On Ramsey goodness of $K_{2,n}$ versus cycles

TL;DR

This paper investigates the Ramsey goodness of the pair (K_{2,n}, C_m), establishing exact Ramsey numbers for certain ranges and providing counterexamples outside those ranges, thus advancing understanding in graph Ramsey theory.

Contribution

It proves new bounds for the Ramsey numbers R(K_{2,n}, C_m) and shows that C_m is K_{2,n}-good within specific ranges, improving previous results.

Findings

Proved R(K_{2,n}, C_{m,m+1})=m+1 for m≥2n+1.

Established R(K_{2,n}, C_m)=m+1 for m≥3n+4.
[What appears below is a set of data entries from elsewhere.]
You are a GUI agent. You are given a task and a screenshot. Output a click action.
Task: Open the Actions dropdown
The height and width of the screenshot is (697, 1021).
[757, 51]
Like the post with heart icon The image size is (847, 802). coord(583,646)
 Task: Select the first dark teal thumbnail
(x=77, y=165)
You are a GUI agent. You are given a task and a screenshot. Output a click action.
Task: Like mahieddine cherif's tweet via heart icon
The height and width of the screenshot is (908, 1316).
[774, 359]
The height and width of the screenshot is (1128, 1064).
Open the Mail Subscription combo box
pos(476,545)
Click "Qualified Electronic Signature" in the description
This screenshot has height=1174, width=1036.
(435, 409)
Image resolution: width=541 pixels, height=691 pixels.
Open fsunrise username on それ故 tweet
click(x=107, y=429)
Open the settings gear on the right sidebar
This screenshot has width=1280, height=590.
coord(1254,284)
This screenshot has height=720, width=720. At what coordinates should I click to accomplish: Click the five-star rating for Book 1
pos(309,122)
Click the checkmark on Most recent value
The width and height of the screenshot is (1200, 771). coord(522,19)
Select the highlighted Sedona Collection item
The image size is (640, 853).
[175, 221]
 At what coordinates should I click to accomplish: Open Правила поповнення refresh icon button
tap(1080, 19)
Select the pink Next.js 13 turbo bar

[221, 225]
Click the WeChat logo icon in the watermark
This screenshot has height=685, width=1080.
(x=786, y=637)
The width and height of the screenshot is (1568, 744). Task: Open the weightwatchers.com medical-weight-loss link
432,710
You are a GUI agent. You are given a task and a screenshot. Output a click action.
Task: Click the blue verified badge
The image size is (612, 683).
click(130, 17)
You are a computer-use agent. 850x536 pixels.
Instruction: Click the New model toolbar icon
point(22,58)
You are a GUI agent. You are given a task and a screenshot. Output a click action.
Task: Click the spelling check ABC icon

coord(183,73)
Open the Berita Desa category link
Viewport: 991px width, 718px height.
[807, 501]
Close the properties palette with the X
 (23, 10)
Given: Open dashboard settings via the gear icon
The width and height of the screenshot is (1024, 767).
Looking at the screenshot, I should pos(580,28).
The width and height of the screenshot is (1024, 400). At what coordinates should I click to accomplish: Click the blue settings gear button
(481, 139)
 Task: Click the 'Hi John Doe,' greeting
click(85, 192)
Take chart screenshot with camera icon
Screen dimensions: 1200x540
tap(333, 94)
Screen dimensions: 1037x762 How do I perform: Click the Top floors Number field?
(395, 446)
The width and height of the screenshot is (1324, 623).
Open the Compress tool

Constructed graphs disproving C_m-goodness for even m with n≥m+2.

Abstract

A graph $G$ is called $H$-good if $R(G,H)=(|G|-1)(\chi(H)-1)+\sigma(H)$, where $\sigma(H)$ denotes the size of the smallest color class in a $\chi(H)$-coloring of $H$. In Ramsey theory, it is an interesting problem to study whether a graph $G$ is $H$-good or not. In this article, we study the Ramsey goodness of the pair $(K_{2,n},C_m)$, which naturally lies between the classical star-cycle and book-cycle problems. We prove that \begin{equation*} R(K_{2,n},C_{\{m,m+1\}})=m+1. \end{equation*} for all $m\ge 2n+1$, and consequently establish that \begin{equation*} R(K_{2,n},C_{m})=m+1. \end{equation*} for all $m\ge 3n+4$. This proves that $C_m$ is $K_{2,n}$-good in this range and improves a particular case of a result on the Ramsey goodness by Pokrovskiy and Sudakov. Further, we provide a construction of a graph that disproves the $C_{m}$-goodness of $K_{2,n}$ for all even $m$ satisfying $n\geq m+2$.